Cross-Shard Transactions
When a write touches rows that hash to more than one vShard, NodeDB routes it through the Calvin sequencer — a dedicated Raft-backed coordination layer that guarantees all participating shards commit the transaction in the same order, with no mid-flight aborts.
Single-shard writes bypass this entirely and take the normal per-vShard Raft fast path.
Why Calvin, not 2PC
Two-phase commit with compensating actions was the earlier design. It was replaced because compensation creates observable intermediate states (a row exists, then disappears), compensation can itself fail, and every read path that crosses an in-flight transaction has to know about pending compensations. The concern spreads outward indefinitely.

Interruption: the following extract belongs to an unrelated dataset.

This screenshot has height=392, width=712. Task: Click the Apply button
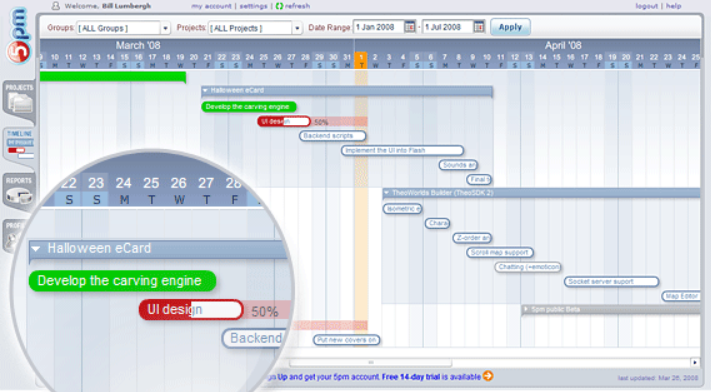point(510,27)
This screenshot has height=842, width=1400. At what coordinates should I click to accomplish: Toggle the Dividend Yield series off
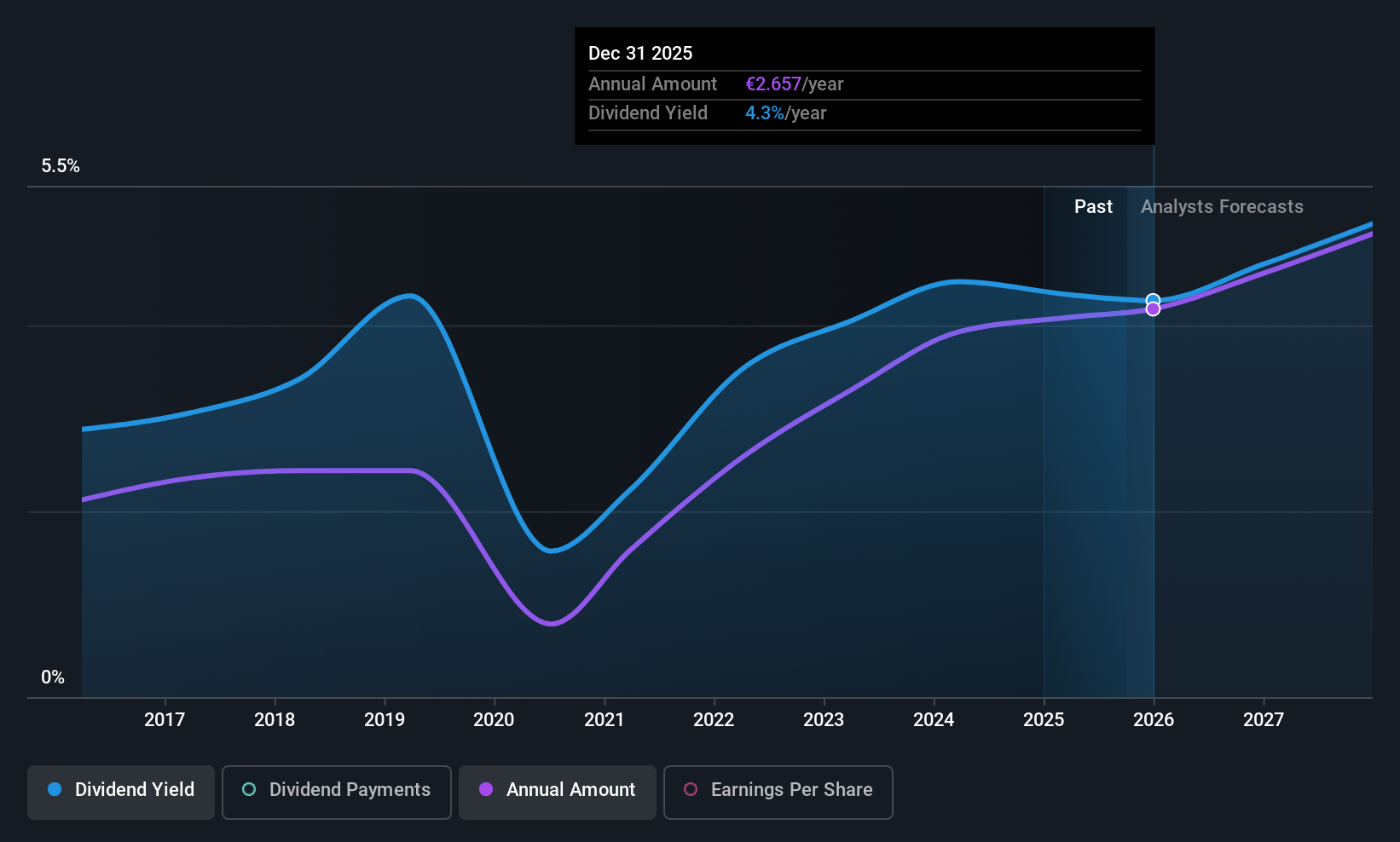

Calvin (Thomson et al., SIGMOD 2012) eliminates the problem by validating the full read/write set before any shard touches the transaction. Every shard executes against a globally-ordered input log. There is no concept of "shard A committed, shard B failed" — either all shards execute the transaction or none do.
Architecture
Client / Control Plane
│ declares read/write set
▼
SEQUENCER (dedicated Raft group, Control Plane)
│ batches transactions into epochs (default 20 ms)
│ replicates each epoch via Raft — globally ordered
▼
SCHEDULER (per vShard, Control Plane)
│ acquires locks in deterministic global order
│ single-threaded per shard
▼
EXECUTOR (Data Plane, existing engine handlers)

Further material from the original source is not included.